Parler batterie sans parler de Steve Gadd c’est en fait, impossible.
Gadd c’est un tournant majeur de l’instrument, une sorte d’avant et d’après lui à tous les niveaux et strates d’approche de l’instrument et de la musique portée par celui-ci.

Adolescent, j’ai souvent croisé son nom sans vraiment m’y attarder sur nombre d’albums forcément estampillés jazz-rock. Son jeu pourtant subtil mais finalement peu démonstratif ou techniquement exacerbé ne m’interpellait pas plus que cela – j’ai donc loupé un pan d’influences qu’il m’a fallu rattraper plus tard et forcément, cela n’a pas été simple…

Gadd pourtant il aurait dû m’être familier dans le « School Days » de Stanley Clarke, ou du moins m’intéresser – et bien non, j’était trop obnubilé par le fracassant Billy Cobham pour chercher à comprendre pourquoi cette simplicité apparente, pourquoi ce son mat et resserré, pourquoi ce souci du pattern rythmique concis, précis et ciselé en place de breaks torrides, de descentes de toms fulgurantes, bref, de l’arbre cachant la forêt. Il y eut l’album d’Al di Meola, guitariste au staccato mitraillette, aux doigts capables en espagnolades de rivaliser avec un patron pourtant pas manchot du genre, Mr Chick Corea – un album épuisé tant qu’épuisant de vélocité, d’énergie nouvelle et de plaisir quasi juvénile : « Elegant Gypsy ». 
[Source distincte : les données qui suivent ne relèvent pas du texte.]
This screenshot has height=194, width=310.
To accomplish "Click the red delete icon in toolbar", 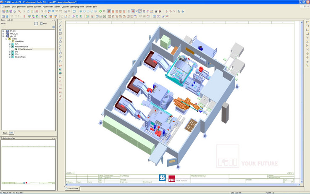I will [x=37, y=11].
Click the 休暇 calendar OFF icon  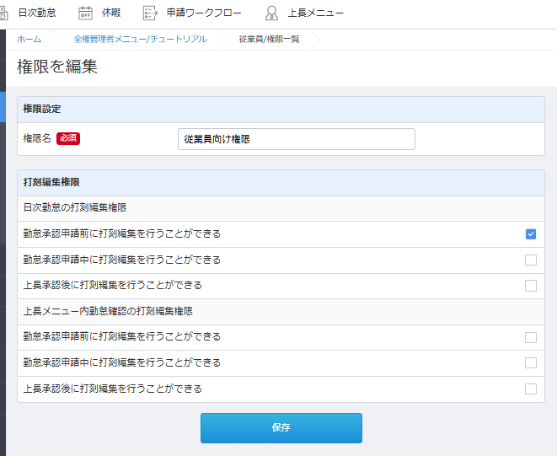pyautogui.click(x=85, y=13)
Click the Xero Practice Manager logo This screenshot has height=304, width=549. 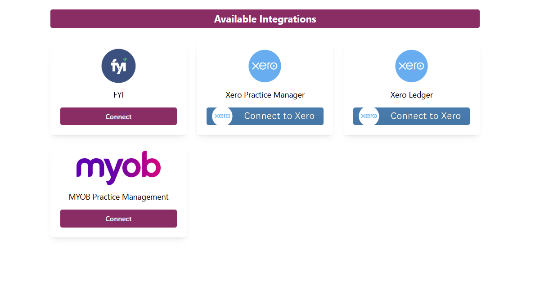[265, 66]
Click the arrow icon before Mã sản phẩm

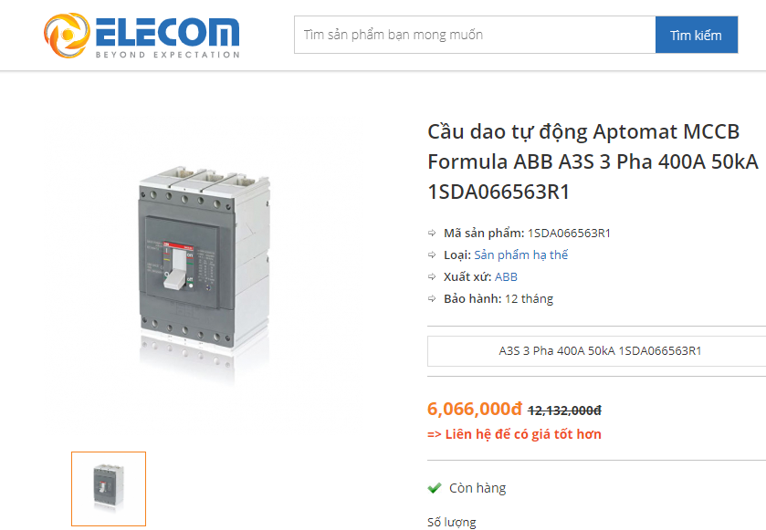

1977… on avait même monté un groupe se voulant de la veine, eu un petit succès d’estime locale avec l’intérêt de la radio grenobloise et une interview pendant laquelle on avait exprimé notre passion envers le jazz rock, tirant à boulets rouges sur ces rockers à deux accords. Une sorte de rébellion inversée – quelques concerts, un truc fulgurant et fugace, genre tout puis plus rien.
Épuisant tant physiquement qu’en nombre de répétitions afin de mettre en place ces compositions ficelées dans ce genre mélangeant flamenco, jazz et jazz rock à tendance latino santana-isante, ce groupe, Sher Khan aurait dû et pu continuer – mais je crois que les egos respectifs là encore nous avaient fait dépasser la musique et à bien y réfléchir le souci de performance technique n’y fut pas pour rien.
Mélanger un guitariste influencé et quasi mimétique d’Al, un batteur en mode DeJohnette/Cobham/Williams et barré dans ce type de jazz et un bassiste ancré sur Wetton, c’était un sacré pari et on n’avait pas assez d’expérience, de recul et d’intelligence musicale pour se sortir de ça.
On était... trop jeunes...

"Elegant Gyspsy" - Jan Hammer comme chez Beck, participe activement chez Al Di Meola.
Gadd a pris son siège en studio sur des futurs titres emblématiques et il y a aussi sur d’autres titres mon idole du moment, donc celle à capter obligatoirement en cette fin seventies : Lenny White.
Là encore, même oubli que pour « School Days », bien que Lenny y fût moins démonstratif que Billy.
Cet album a certainement été une ligne directrice pour notre fusion musicale en toute camaraderie.
Ce groupe m'a fait lâcher les autres - côté stratégie, j'ai dû faire une erreur - certains eurent une belle carrière.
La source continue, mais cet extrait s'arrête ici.